Characterization of Metabolic Patterns in Mouse Spermatogenesis and Its Clinical Implications in Humans.

Spermatogenesis is a complex process requiring precisely controlled metabolic adaptations. Although the genetic and cellular aspects of spermatogenesis have been extensively studied, the underlying metabolic mechanisms remain largely underexplored. In this study, we utilized STA-PUT technology to separate three key cell types involved in mouse spermatogenesis: pachytene spermatocytes (PAC), round spermatids (RS), and elongated spermatids (ES).
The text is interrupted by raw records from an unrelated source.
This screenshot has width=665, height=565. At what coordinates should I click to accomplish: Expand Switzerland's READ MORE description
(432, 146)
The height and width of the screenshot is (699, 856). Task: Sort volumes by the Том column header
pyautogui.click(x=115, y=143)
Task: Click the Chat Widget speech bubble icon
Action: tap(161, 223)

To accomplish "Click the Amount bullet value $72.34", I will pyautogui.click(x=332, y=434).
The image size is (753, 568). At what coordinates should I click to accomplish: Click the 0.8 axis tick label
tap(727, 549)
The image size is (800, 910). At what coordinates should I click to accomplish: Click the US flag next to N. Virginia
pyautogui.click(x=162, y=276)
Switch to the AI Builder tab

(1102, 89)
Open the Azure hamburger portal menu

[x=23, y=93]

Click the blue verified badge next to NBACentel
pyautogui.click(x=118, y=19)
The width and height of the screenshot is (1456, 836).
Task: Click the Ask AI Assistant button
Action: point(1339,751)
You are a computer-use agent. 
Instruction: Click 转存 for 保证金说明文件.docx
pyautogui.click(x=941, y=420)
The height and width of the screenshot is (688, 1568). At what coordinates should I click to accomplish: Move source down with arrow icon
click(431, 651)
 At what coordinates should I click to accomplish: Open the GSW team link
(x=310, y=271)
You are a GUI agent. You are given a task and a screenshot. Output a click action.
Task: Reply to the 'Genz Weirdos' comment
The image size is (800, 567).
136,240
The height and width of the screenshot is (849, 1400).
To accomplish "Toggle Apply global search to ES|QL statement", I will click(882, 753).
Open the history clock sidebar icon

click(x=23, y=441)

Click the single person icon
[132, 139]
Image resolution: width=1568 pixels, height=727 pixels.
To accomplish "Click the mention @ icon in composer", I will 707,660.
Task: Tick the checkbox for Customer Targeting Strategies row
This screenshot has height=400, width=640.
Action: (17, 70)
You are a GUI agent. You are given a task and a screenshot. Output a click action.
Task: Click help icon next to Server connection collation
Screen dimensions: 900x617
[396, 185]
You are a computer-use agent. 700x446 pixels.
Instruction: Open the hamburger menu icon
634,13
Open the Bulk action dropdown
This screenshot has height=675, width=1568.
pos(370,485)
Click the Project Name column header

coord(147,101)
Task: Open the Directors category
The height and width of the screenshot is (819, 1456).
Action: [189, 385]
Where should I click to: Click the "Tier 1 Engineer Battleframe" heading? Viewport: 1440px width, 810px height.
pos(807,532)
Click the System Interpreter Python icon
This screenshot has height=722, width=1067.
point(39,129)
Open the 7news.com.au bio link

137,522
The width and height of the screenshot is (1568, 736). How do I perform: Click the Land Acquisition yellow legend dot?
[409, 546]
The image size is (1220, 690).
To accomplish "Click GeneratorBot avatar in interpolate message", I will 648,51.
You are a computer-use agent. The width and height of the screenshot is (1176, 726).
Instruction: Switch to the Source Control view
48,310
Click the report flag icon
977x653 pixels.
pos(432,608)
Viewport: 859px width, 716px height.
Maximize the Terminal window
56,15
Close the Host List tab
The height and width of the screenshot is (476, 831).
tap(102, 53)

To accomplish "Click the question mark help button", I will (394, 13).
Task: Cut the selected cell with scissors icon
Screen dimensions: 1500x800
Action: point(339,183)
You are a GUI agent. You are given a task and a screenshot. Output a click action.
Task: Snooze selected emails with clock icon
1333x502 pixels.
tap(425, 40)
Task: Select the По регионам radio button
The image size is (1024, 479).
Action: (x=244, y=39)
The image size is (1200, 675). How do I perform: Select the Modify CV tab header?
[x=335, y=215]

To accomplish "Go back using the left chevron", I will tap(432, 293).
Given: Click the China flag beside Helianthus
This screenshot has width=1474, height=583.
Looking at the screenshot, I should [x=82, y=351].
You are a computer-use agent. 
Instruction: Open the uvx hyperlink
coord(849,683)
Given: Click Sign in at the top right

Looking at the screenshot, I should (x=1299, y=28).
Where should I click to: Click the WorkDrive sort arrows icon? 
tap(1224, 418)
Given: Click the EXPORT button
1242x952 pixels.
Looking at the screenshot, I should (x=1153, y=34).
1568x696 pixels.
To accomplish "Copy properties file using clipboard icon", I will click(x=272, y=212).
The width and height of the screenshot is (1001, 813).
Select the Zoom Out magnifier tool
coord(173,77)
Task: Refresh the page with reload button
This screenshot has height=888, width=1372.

A comprehensive untargeted metabolomic analysis revealed significant metabolic changes during spermatogenesis, such as reduced methylation-related metabolites and increased glycolytic intermediates and TCA cycle metabolites during ES. Moreover, metabolic differences between germ cells and somatic cells (Leydig and Sertoli cells) were highlighted, particularly in steroidogenesis and lipid metabolism. To investigate clinical relevance, we analyzed human seminal plasma. Samples from individuals with azoospermia displayed significant metabolic abnormalities, including reduced methionine, tryptophan, and arginine, which play vital roles in sperm development. Pathway enrichment analysis revealed disturbances in the metabolism of nucleotide, amino acid, and energy in azoospermia, suggesting potential biomarkers of male infertility. Our findings provide a comprehensive metabolic profile of spermatogenesis and suggest that metabolic alterations may be significant contributors to male infertility, particularly in cases of azoospermia.